The school board held two meetings in May. We scheduled a "special meeting" on May 13th to discuss our updated 5 yr. forecast and our regular meeting was on May 19th.
The numbers on our 5 yr. forecast are not good. With the economy in our country and our state going further down, daily, and the unemployment rates and foreclosure rates skyrocketing in our two counties, it is not a pretty picture. Estimates for next year on foreclosures are worse than this year.
Our Treasurer, Cheryl Swisher, gave all in attendance a copy of the current spreadsheet. If you were not there, and would like a copy, please give her a call. Here are the areas you should observe closely:
Line item 4.50 is "Total Expenditures". Did you know that the state requires every school district to have a minimum of 20-25% of this line item held in reserve? When a district's reserve dips below that minimum, it is officially declared to be in "Fiscal Caution". Our district was in this situation a few years ago.
Line item 6.01 is "Excess of Revenue & Other Financing Sources over(under) Expenditures..." and this is the line where you begin to see deficit spending show up. (for those of you without an accounting degree, "deficit spending" is when you are paying out more than you are taking in - kind of what happens to some folks' personal checkbooks from time to time)
Line item 7.02 is "Case Balance June 30". This is where you will see the amounts of our carryover. At the end of fiscal year 2008, our carryover was $7.3 million. Following that line over, you will see how the deficit spending numbers above slowly eat away at the carryover until it disappears completely by 2013.
Without addressing our deficit spending, our district will be in "Fiscal Caution" by fiscal year 2012.
The projected deficit spending amount for fiscal year 2010 is just under $342,000.
The projected deficit spending amount for fiscal year 2011 is slightly over $2 million.
The projected deficit spending amount for fiscal year 2012 is slightly over $3.2 million, and the carryover now shows $2.7 million - less than the 20% of projected expenditures for that fiscal year required by the state (which means we are in "fiscal caution").
The projected deficit spending amount for fiscal year 2013 is almost $4.5 million - and that huge carryover that we had in 2008 is now completely gone, and line 7.02 shows a negative number
( -$1,711,627 to be exact).
Thankfully, our levy passed last November so at least we can count on a revenue stream for a few years. Trying to pass a levy in troubled economic times is virtually impossible, as other districts around us who waited are discovering.

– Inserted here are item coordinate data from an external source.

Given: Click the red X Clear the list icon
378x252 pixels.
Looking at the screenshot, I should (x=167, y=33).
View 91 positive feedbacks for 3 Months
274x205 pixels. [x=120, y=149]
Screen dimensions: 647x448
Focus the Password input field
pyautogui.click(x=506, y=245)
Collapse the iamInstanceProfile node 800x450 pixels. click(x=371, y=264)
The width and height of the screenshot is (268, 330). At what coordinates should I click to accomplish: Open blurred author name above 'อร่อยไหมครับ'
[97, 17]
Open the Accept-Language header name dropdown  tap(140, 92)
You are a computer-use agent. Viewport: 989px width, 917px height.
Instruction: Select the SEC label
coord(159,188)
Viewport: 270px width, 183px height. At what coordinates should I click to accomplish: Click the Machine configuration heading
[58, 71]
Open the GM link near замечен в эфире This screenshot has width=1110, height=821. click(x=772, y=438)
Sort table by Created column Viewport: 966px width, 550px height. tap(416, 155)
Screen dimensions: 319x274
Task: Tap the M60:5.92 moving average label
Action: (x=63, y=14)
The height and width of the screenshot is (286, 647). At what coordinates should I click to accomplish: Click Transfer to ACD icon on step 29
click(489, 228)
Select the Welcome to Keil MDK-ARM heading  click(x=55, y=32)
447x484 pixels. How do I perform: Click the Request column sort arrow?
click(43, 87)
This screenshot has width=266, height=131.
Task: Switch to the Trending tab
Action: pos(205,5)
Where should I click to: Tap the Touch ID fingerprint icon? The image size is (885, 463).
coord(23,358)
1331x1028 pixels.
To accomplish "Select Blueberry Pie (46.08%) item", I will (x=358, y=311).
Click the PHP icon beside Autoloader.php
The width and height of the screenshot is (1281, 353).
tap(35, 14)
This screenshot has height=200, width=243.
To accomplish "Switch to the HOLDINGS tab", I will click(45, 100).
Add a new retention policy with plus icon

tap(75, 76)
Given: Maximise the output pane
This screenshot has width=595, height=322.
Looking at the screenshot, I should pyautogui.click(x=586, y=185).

Of course, our levy can only collect on those who are able to pay - 0% of no income is $0 to the district, just as foreclosure on homes and property means less property tax coming into the district.
The school board looked ahead and recognized that the general election ballot of November 2008 was our best chance of having a levy pass - and it barely squeaked by (losing in Swanton and Swancreek townships and passing in the Village).
Our income is thus set as best it can be - and now our only recourse is to rein in expenses.
Did you realize that the SEA (teachers') contract that was passed last year will cost the district around $800,000 more over the next five years than the contract we originally offered them? (and that amount only gets larger as time goes by)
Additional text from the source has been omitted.